[Dataset entries]
•••

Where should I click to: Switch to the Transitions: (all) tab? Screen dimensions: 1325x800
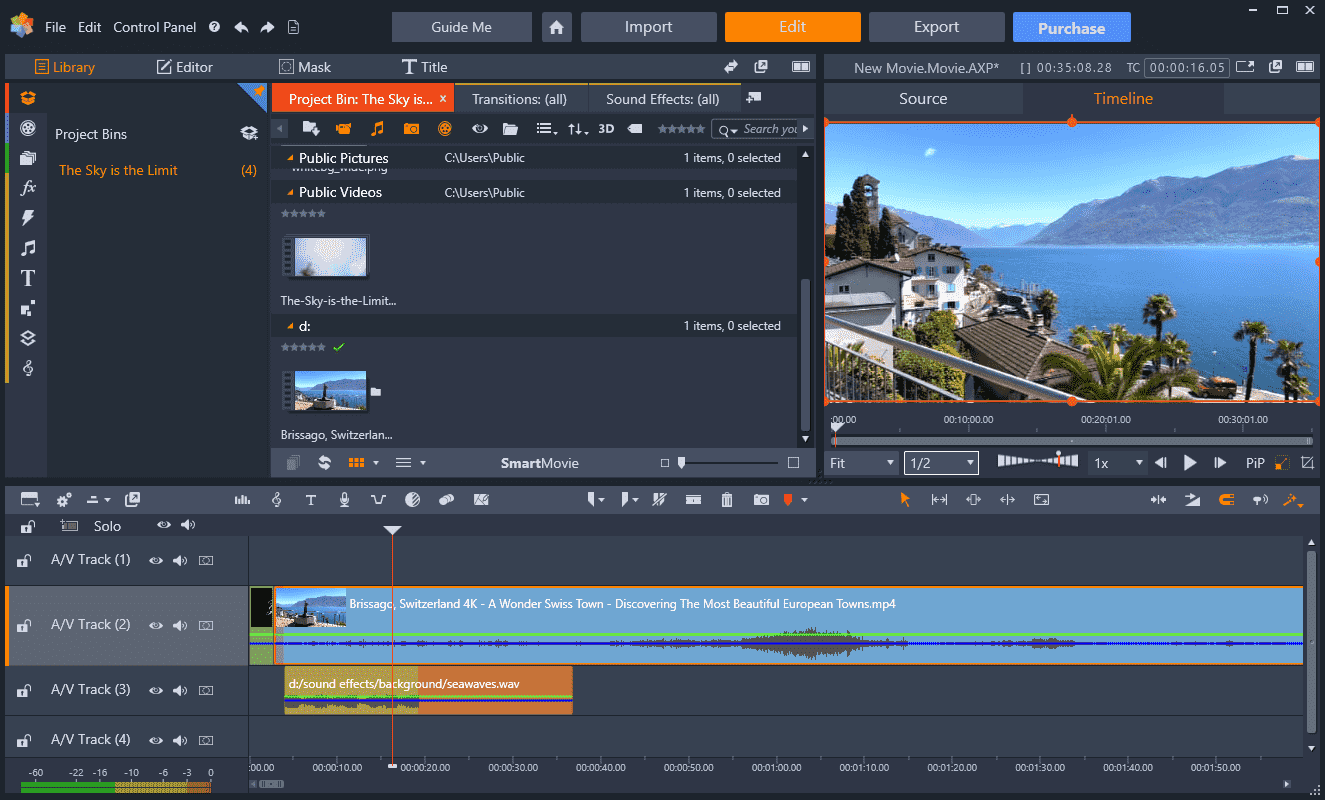tap(519, 99)
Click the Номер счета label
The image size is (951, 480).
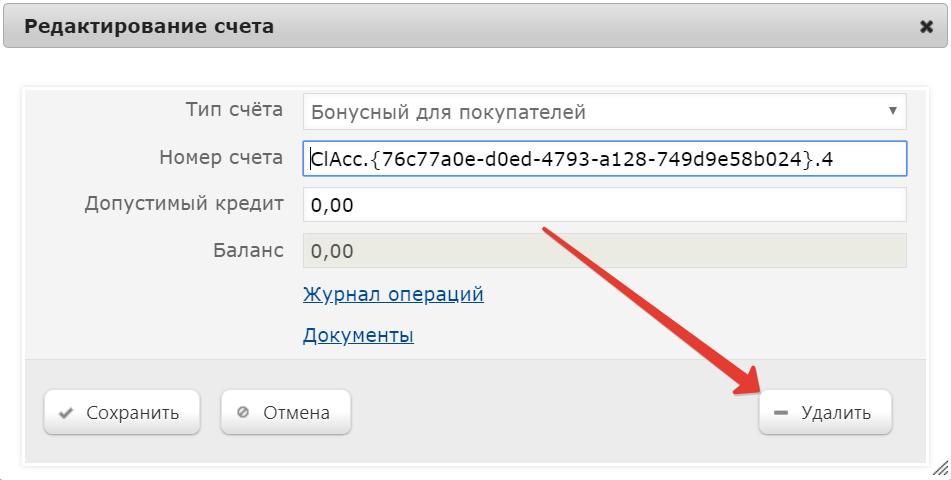click(221, 158)
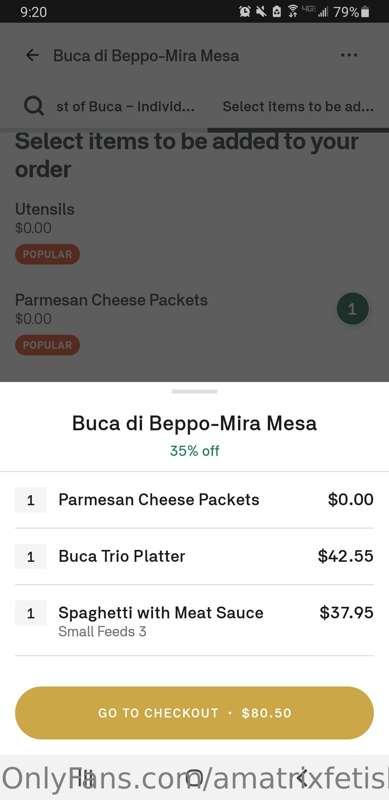Tap the Android back navigation icon
The height and width of the screenshot is (800, 389).
(302, 778)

•••

◆ **What to produce**
An exact copy of all the entries is required, and it must contain no pictures.

◆ **Response to the exercise**
Where should I click to: Switch to the Transitions: (all) tab? Screen dimensions: 1325x800
tap(519, 99)
Click the Номер счета label
The image size is (951, 480).
click(221, 158)
Tap the Android back navigation icon
The height and width of the screenshot is (800, 389).
(302, 778)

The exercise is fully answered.